Research Category

Division of Biosignaling

Research theme

Structural fluctuation of proteins detected by X-ray single molecule analysis.

Brownian motions of peptide/MHC complexes that define the activation of T cells.

DM effects on the peptide exchange reaction.

Dynamic properties of diabetogenic MHC I-Ag7.

We are interested in the structural fluctuations in proteins and the relationship of these fluctuations with function. Since proteins are sequences of amino acids, it is conceivable that amino acid fluctuation may influence protein function. However, few methods are currently available for detection of protein behavior, and the existing methods have limitations. We have developed and used X-ray single molecule analysis methods that detect nanometer-scale motion of proteins at the single molecule level.

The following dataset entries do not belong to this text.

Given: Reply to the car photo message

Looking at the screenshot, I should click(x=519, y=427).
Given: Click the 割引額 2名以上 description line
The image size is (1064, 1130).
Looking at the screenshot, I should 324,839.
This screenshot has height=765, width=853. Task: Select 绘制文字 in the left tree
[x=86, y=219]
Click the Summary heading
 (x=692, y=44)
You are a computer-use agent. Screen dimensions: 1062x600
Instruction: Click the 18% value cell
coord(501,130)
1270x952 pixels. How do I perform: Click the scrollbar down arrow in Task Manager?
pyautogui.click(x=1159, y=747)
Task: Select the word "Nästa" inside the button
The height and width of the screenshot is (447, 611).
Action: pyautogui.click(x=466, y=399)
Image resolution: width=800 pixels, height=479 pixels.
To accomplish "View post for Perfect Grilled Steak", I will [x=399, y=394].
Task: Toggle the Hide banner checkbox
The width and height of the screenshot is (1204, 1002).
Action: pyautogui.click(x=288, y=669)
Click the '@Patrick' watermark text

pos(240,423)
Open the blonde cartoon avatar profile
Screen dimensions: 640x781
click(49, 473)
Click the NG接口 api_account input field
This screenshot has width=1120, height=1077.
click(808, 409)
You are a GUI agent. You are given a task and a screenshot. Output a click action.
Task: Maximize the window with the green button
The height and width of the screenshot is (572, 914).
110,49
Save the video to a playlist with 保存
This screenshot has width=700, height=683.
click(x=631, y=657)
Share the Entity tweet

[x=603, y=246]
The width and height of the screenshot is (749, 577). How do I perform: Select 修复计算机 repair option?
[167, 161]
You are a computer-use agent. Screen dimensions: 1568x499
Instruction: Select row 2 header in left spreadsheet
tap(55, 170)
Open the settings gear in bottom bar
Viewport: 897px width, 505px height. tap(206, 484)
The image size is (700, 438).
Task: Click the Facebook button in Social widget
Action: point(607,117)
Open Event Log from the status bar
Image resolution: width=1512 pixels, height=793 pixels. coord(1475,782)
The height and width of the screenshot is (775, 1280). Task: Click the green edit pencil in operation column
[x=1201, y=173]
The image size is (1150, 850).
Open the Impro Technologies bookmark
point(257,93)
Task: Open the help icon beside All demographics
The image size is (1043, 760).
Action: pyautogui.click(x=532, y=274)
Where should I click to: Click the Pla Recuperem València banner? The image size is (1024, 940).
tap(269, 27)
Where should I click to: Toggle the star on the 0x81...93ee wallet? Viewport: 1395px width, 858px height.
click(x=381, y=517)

T cell receptors recognize peptides bound to major histocompatibility complex (MHC) proteins. In the case of MHC class II proteins, the peptide is a part of the MHC protein from the standpoint of protein folding. The crystal structures of peptide/MHC complexes indicate that the peptide is more rigid than the MHC molecule. However, we recently showed in biological assays that at least 2 conformations of peptide/MHC complexes exist: one in which the peptide is strongly bound and the other in which the peptide is loosely bound. These 2 forms of peptide/MHC complex activate different sets of T cells. We are investigating the different structural isotypes of the 2 forms. We are currently determining whether the structure of the peptide/MHC complex is fluctuating. If so, we will then determine how complex fluctuation affects its half-life, recognition by the T cell receptor, and the selection or exchange of suitable peptides. We hope that the results of these studies will help design strategies to regulate autoimmunity.